Posted April 25, 2024 at 8:44pm by iClarified
The Federal Communications Commission (FCC) has voted to reinstate net neutrality rules, allowing the agency to regulate broadband Internet access as a telecommunications service.

Through its actions today, the Commission creates a national standard by which it can ensure that broadband internet service is treated as an essential service. Today's vote also makes clear that the Commission will exercise its authority over broadband in a narrowly tailored fashion—without rate regulation, tariffing, or unbundling—to foster continued innovation and investment.
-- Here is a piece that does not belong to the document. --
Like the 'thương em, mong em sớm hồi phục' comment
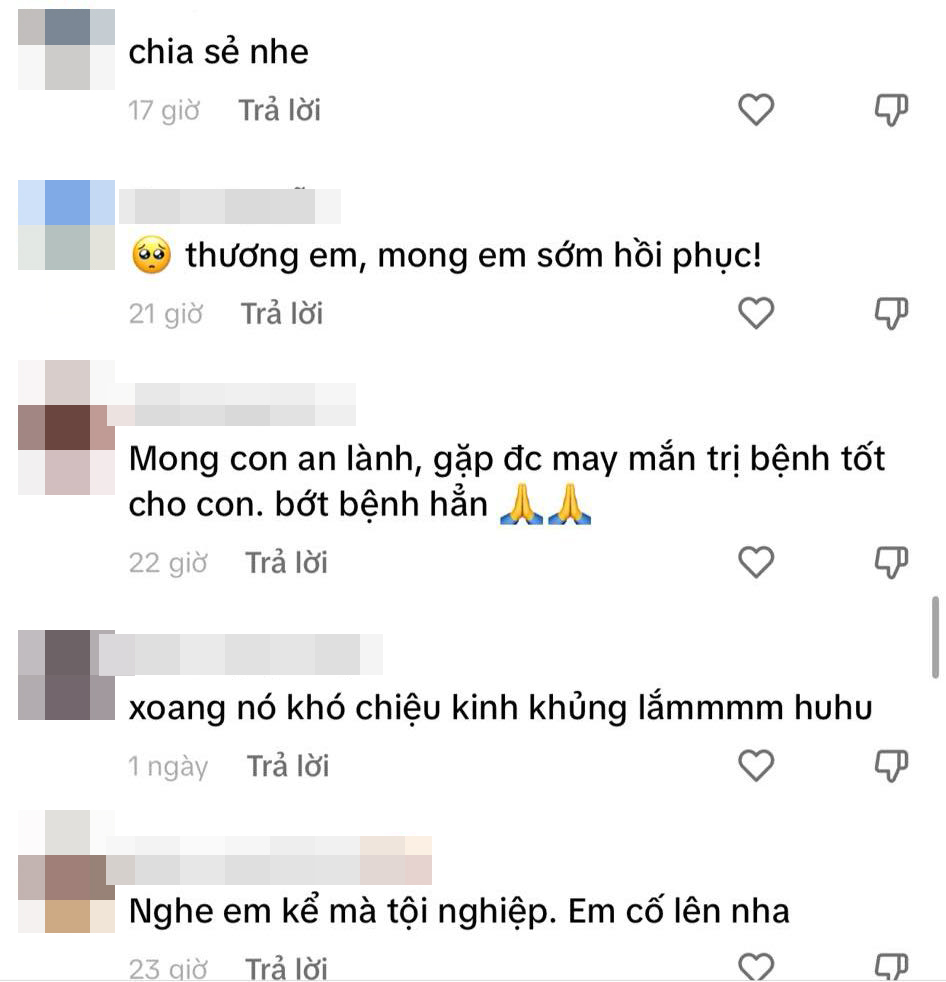Viewport: 946px width, 982px height. click(x=756, y=313)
The FCC says that today's vote will give it essentials tools to:
● Protect the Open Internet – Internet service providers will again be prohibited from blocking, throttling, or engaging in paid prioritization of lawful content, restoring the rules that were upheld by the D.C. Circuit in 2016.
● Safeguard National Security – The Commission will have the ability to revoke the authorizations of foreign-owned entities who pose a threat to national security to operate broadband networks in the U.S. The Commission has previously exercised this authority under section 214 of the Communications Act to revoke the operating authorities of four Chinese state-owned carriers to provide voice services in the U.S. Any provider without section 214 authorization for voice services must now also cease any fixed or mobile broadband service operations in the United States.
● Monitor Internet Service Outages – When workers cannot telework, students cannot study, or businesses cannot market their products because their internet service is out, the FCC can now play an active role.


In a lengthy dissenting option, FCC Commissioner Carr slams the decision as a power grab...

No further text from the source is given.